Zum Kommentar zur Wahl der Bundesverfassungsrichter in der Wochenzeitung im Bistum Trier, „Paulinus“, möchte ich einige Anmerkungen machen: Das Bundesverfassungsgericht als Hüter der Verfassung soll nicht Politik gestalten, es geht dort in erster Linie um das juristische Argument. Im Rahmen des rechtswissenschaftlichen Diskurses ist es statthaft, darauf hinzuweisen, dass die derzeit geltende Regelung in sich widersprüchlich ist: Abtreibung ist gleichzeitig widerrechtlich und unter definierten Voraussetzungen straffrei. Wenn im Kommentar herausgestellt wird, es dürfe eine Abstufung beim Lebensrecht nicht geben, wird nicht bedacht, dass in Deutschland im Fall einer erwarteten Behinderung sogar bis unmittelbar vor der Geburt abgetrieben werden darf.
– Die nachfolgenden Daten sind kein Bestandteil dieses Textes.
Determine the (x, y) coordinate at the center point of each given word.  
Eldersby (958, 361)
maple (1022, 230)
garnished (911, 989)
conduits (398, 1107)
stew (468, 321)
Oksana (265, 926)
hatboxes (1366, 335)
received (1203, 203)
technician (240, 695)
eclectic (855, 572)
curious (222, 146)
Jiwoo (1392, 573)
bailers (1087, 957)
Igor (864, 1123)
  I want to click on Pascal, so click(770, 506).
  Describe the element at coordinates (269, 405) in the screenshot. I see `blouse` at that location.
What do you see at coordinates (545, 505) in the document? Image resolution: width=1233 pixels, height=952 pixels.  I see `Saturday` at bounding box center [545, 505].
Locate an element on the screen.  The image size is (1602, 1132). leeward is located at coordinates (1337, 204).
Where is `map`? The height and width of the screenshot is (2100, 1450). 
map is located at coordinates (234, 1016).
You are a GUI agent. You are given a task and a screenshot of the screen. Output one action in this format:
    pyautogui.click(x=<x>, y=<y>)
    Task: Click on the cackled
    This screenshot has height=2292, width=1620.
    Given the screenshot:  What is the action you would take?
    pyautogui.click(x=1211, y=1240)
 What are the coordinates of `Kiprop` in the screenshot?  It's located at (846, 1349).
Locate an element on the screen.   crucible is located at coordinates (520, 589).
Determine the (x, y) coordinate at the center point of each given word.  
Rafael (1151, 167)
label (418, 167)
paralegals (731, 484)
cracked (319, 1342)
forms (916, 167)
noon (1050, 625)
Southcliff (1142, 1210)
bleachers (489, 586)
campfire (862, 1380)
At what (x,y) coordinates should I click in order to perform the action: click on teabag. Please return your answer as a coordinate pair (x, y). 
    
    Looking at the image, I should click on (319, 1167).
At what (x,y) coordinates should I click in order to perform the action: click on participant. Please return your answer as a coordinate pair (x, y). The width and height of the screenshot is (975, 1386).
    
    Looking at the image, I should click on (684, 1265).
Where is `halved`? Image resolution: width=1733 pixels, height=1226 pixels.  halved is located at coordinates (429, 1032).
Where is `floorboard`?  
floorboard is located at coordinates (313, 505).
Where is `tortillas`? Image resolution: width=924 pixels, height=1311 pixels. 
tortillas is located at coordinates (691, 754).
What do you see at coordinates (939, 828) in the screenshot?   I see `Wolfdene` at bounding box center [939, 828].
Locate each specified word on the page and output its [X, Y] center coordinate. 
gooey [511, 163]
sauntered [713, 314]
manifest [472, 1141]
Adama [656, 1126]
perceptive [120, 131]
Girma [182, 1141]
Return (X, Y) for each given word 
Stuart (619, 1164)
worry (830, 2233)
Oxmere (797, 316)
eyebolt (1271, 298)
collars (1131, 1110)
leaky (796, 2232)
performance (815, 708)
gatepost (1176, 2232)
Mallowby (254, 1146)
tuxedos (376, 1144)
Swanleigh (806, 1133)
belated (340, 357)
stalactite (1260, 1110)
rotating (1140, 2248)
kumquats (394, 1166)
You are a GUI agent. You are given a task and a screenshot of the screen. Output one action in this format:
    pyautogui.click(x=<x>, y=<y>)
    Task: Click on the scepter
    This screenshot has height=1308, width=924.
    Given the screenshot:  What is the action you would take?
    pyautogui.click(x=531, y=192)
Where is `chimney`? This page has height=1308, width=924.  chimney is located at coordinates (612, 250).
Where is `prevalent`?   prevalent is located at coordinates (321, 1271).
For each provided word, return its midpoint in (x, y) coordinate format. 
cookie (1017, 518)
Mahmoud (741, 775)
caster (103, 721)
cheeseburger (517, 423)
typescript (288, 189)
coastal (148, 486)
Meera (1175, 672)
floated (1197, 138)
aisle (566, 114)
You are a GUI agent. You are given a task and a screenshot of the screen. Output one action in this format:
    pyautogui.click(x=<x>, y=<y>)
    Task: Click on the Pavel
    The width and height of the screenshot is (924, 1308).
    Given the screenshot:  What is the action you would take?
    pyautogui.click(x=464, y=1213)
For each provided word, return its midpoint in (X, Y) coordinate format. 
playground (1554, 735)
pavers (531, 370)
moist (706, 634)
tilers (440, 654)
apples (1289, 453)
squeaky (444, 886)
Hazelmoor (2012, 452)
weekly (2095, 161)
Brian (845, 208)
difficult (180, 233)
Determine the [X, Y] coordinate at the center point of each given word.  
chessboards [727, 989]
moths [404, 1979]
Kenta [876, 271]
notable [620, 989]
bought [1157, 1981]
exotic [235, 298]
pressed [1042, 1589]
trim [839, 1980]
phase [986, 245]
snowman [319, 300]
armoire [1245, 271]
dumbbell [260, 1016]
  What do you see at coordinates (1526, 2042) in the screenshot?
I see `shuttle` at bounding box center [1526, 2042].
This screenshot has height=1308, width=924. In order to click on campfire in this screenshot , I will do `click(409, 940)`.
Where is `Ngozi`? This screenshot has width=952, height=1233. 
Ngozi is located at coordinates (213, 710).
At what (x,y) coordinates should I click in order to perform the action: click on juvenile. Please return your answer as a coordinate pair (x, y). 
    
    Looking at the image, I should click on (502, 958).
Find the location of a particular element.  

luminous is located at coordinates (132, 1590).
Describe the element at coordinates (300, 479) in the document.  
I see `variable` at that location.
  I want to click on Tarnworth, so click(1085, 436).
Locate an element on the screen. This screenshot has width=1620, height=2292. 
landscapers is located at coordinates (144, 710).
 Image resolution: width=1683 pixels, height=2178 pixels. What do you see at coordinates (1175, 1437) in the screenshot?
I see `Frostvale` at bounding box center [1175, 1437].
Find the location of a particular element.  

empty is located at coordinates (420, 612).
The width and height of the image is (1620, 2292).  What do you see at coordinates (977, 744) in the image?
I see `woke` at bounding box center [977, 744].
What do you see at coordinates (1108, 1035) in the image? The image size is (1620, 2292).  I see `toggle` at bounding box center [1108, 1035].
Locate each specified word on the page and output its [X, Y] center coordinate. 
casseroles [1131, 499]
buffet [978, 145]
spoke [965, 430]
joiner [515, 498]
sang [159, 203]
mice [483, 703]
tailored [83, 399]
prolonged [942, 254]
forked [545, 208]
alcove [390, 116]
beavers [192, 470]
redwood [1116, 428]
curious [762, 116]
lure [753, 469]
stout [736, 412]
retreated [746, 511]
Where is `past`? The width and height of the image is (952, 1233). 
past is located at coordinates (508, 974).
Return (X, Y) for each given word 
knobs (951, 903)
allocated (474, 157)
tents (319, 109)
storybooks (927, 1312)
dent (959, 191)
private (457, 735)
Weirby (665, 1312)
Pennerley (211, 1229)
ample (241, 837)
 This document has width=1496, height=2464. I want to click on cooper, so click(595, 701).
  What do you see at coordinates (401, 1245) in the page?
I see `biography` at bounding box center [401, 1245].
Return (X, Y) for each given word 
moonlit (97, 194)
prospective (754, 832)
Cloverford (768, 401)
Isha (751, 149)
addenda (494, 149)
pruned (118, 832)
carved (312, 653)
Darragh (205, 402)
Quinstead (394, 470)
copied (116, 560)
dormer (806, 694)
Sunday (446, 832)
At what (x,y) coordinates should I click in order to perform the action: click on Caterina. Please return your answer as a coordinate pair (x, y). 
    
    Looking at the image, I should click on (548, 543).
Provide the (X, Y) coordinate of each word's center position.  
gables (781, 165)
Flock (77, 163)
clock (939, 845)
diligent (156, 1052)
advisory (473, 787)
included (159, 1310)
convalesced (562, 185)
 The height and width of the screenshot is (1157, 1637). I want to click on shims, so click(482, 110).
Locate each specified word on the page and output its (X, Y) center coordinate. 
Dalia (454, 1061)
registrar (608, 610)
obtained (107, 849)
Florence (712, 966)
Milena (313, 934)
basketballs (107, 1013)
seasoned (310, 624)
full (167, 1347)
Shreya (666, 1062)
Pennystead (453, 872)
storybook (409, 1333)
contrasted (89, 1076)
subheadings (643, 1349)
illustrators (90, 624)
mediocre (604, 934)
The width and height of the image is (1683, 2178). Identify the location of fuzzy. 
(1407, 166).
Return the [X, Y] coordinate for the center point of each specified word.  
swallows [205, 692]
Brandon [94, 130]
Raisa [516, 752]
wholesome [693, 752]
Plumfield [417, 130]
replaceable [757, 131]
Weil die ursprüngliche Bezeichnung dafür, eugenische Indikation, wie auch der frühere Wortlaut im Strafgesetzbuch hässlich klangen und das seitens der Behindertenrechtsbewegung kritisiert wurde, wurde in den 1990er-Jahren durch die damaligen Regierungsparteien CDU, CSU und FDP eine kosmetische Veränderung vorgenommen, das Thema Behinderung hinter der medizinisch-sozialen Indikation versteckt: Gefahr für den seelischen Gesundheitszustand der Schwangeren.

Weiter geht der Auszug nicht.